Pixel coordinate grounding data
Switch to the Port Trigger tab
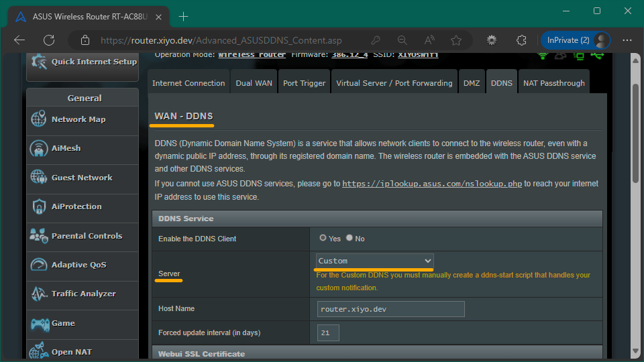 coord(304,83)
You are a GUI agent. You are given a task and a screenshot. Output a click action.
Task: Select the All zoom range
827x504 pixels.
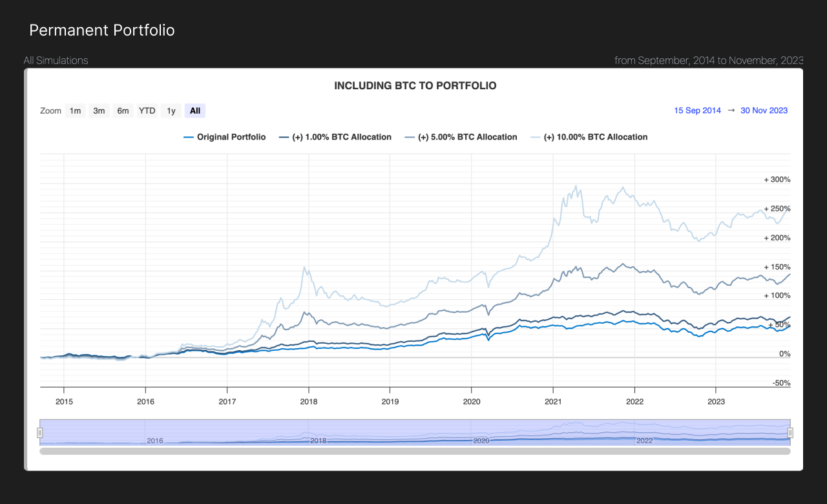tap(195, 110)
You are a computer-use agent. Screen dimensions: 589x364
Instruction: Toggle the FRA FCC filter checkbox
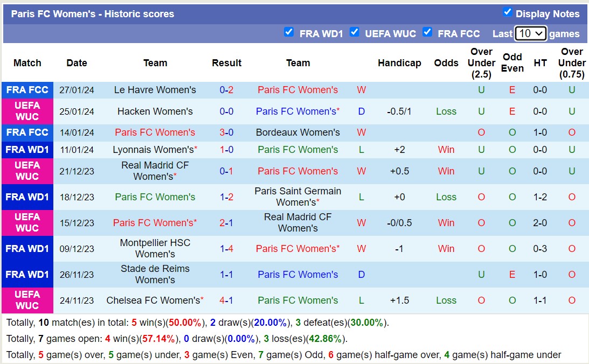click(427, 32)
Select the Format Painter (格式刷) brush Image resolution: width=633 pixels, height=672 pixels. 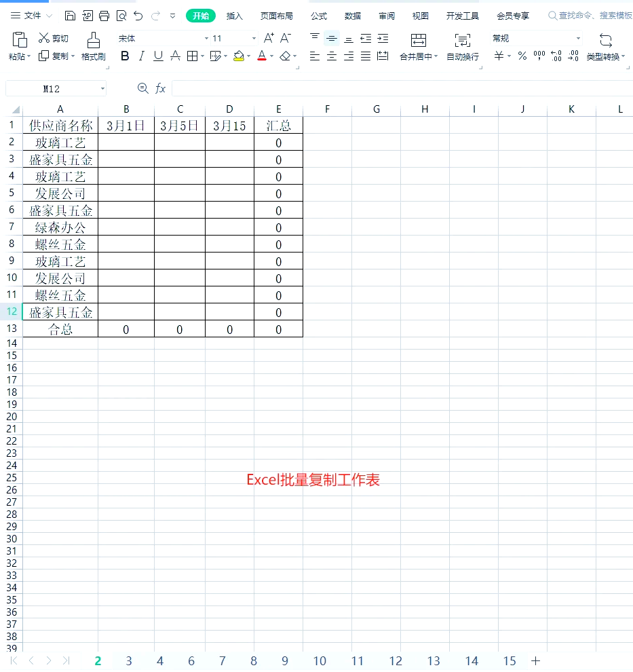94,46
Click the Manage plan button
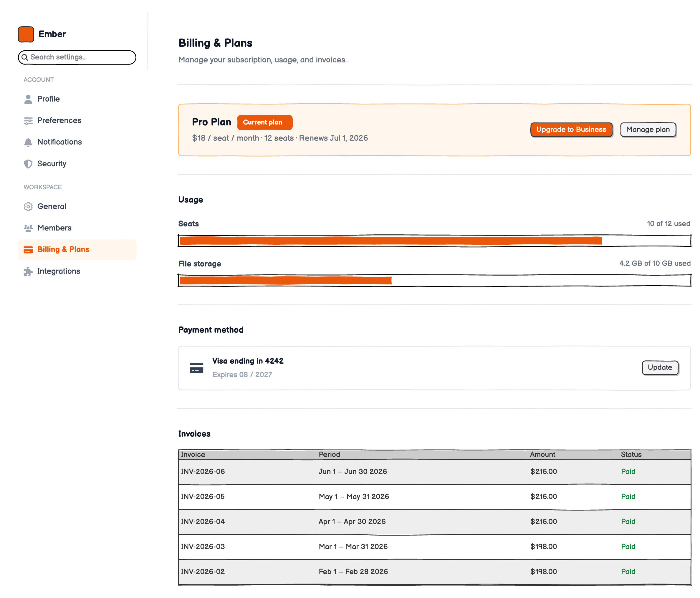The width and height of the screenshot is (700, 598). [x=648, y=130]
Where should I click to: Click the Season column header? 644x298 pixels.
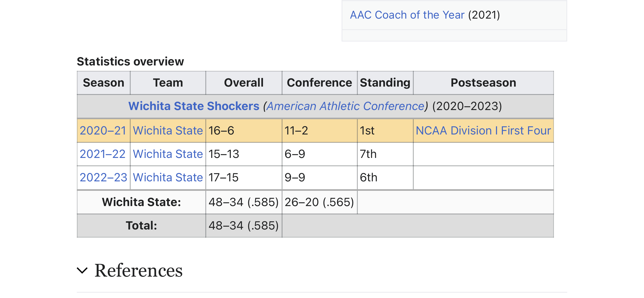click(x=104, y=83)
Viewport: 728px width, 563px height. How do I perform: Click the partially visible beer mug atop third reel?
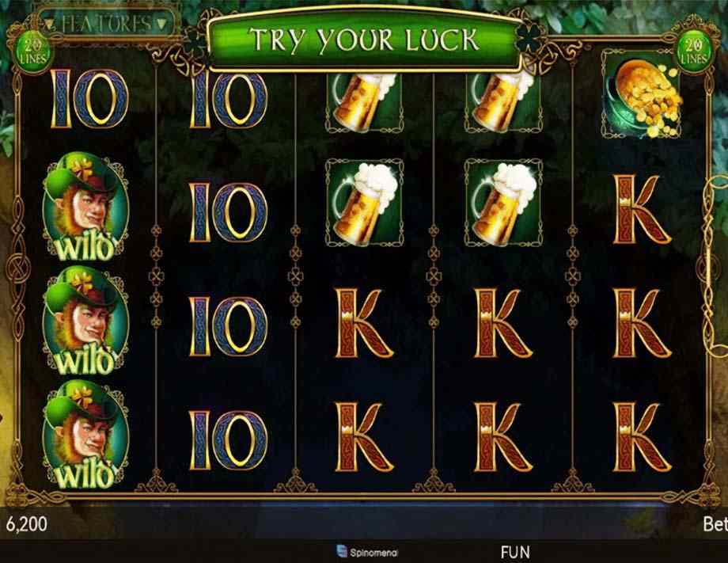365,102
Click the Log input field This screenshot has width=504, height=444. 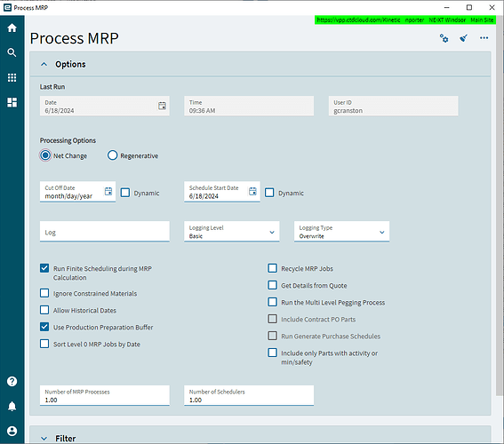[x=105, y=232]
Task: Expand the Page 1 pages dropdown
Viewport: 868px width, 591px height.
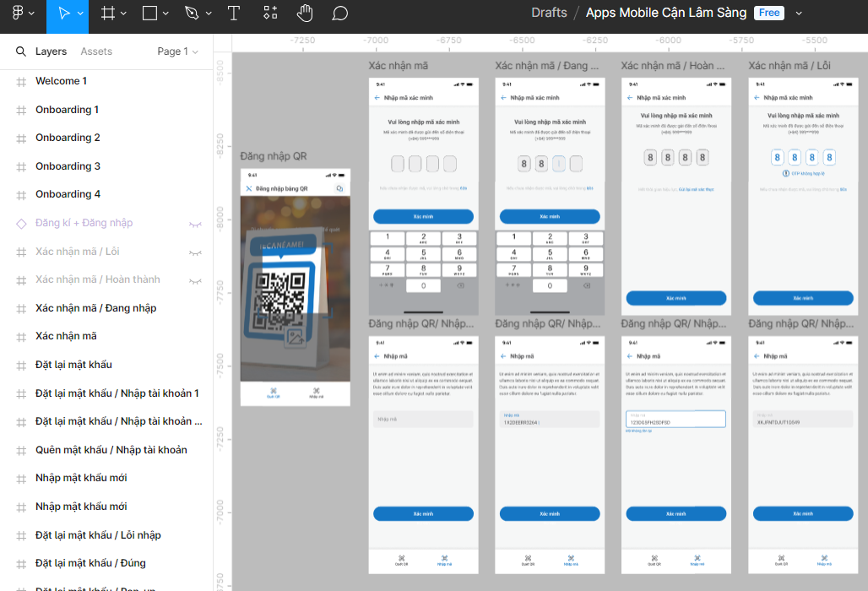Action: pyautogui.click(x=178, y=52)
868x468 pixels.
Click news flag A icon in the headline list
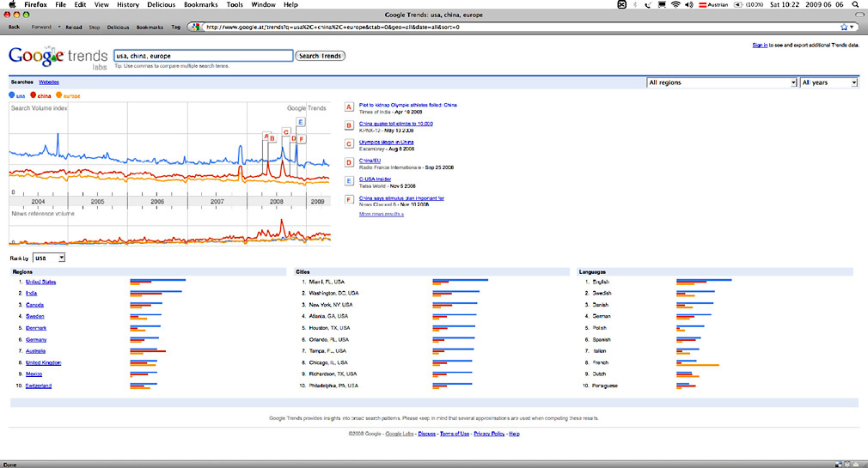[348, 107]
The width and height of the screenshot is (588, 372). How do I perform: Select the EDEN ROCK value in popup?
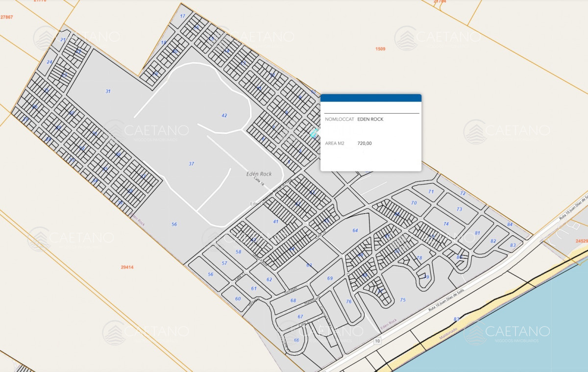tap(370, 119)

*What to do*: The required output is every line from the one containing "Viewport: 868px width, 591px height." through the last line of the records, inclusive, reproduced exactly and without pictures.

*Final answer*:
Viewport: 868px width, 591px height.
Action: pyautogui.click(x=178, y=52)
868x468 pixels.
Click news flag A icon in the headline list
[348, 107]
The width and height of the screenshot is (588, 372). How do I perform: Select the EDEN ROCK value in popup?
tap(370, 119)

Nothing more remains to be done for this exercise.